▶ _Problem to work on_
Copy the lines of the material below verbatim, from the line containing "so click(x=669, y=70)." through the line containing "at (1887, 567).", with both of those lines included.
--- start Exercise data ---
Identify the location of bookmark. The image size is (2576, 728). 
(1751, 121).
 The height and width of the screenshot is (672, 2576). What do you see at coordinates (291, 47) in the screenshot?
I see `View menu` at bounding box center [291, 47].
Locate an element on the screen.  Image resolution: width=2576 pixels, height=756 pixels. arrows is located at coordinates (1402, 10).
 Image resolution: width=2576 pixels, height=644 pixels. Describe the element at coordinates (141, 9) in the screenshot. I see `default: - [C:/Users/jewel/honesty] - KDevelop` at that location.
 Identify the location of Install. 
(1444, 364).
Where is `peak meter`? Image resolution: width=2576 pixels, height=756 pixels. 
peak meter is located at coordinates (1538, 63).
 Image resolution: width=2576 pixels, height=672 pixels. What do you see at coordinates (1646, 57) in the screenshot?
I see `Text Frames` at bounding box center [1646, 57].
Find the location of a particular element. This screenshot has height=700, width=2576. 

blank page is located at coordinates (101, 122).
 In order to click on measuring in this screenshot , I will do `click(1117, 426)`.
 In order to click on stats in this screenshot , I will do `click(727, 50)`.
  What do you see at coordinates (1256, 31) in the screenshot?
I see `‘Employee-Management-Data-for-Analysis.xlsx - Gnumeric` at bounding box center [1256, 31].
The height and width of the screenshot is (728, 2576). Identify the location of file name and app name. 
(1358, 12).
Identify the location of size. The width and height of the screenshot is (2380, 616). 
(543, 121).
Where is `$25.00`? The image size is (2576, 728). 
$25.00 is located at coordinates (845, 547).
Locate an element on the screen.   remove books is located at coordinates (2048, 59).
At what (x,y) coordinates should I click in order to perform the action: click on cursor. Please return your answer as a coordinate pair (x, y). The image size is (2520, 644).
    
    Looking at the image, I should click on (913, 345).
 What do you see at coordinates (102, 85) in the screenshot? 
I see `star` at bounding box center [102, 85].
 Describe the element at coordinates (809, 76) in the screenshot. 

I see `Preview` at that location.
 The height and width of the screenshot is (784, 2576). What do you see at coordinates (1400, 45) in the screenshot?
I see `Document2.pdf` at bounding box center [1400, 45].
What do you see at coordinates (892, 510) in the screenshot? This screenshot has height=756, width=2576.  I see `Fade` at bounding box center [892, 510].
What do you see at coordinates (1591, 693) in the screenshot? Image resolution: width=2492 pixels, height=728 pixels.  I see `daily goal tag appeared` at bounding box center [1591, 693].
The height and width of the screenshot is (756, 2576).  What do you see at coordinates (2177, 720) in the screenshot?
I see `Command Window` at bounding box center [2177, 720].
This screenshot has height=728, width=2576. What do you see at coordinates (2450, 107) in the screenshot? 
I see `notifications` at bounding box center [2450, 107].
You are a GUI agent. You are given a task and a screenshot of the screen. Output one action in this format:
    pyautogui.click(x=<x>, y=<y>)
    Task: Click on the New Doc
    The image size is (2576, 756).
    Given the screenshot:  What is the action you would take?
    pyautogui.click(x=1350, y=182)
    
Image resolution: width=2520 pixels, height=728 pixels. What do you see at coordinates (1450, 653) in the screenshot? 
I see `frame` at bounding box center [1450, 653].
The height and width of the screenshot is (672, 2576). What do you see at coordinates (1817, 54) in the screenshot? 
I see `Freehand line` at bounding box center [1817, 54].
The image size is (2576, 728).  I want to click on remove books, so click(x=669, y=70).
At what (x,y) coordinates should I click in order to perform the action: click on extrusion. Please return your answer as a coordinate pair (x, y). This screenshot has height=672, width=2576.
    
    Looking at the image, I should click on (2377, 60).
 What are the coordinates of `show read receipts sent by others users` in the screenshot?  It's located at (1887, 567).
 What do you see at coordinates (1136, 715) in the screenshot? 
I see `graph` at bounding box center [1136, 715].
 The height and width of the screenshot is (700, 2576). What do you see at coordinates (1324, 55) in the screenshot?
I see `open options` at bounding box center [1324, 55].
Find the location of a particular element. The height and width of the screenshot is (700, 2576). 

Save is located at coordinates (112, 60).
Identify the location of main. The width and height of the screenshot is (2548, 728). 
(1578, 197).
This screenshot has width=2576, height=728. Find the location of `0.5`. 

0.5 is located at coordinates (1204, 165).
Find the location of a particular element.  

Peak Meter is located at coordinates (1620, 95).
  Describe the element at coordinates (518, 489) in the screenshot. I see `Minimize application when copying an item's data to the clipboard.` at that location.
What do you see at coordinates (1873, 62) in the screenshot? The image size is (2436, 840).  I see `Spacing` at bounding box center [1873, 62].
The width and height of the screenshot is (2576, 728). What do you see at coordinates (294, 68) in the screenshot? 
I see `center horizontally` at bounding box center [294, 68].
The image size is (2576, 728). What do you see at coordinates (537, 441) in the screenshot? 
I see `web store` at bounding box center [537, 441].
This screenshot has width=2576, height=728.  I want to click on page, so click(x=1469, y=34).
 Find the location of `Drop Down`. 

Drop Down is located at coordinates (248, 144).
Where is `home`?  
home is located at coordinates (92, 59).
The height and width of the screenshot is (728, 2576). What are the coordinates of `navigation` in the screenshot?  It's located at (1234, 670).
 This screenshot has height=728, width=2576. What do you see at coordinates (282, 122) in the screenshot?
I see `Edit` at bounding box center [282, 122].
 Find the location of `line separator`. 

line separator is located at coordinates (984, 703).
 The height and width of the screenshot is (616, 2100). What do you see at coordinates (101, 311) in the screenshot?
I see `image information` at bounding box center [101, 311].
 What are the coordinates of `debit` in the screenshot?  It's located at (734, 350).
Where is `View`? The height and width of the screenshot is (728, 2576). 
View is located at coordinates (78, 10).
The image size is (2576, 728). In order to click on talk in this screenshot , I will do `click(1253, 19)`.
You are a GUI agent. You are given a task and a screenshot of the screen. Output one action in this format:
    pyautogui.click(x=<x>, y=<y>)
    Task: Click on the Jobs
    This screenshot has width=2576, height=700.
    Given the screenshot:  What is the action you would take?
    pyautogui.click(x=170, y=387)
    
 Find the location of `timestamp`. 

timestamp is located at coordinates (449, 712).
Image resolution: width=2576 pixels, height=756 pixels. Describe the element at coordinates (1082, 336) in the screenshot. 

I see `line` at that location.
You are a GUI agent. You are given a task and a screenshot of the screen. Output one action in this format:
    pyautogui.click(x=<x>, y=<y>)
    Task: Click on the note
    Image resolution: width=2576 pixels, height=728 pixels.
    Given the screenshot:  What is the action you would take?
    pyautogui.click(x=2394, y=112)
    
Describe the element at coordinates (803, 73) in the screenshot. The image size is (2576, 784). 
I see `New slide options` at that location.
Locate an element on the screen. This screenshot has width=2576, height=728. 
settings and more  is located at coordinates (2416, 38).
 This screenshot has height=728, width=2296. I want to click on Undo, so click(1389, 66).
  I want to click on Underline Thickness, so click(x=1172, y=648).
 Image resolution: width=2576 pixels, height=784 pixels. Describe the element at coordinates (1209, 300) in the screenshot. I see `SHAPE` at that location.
--- end Exercise data ---
▶ _Full output_
The image size is (2576, 728).  I want to click on remove books, so click(x=669, y=70).
At what (x,y) coordinates should I click in order to perform the action: click on extrusion. Please return your answer as a coordinate pair (x, y). This screenshot has height=672, width=2576.
    
    Looking at the image, I should click on (2377, 60).
 What are the coordinates of `show read receipts sent by others users` in the screenshot?  It's located at (1887, 567).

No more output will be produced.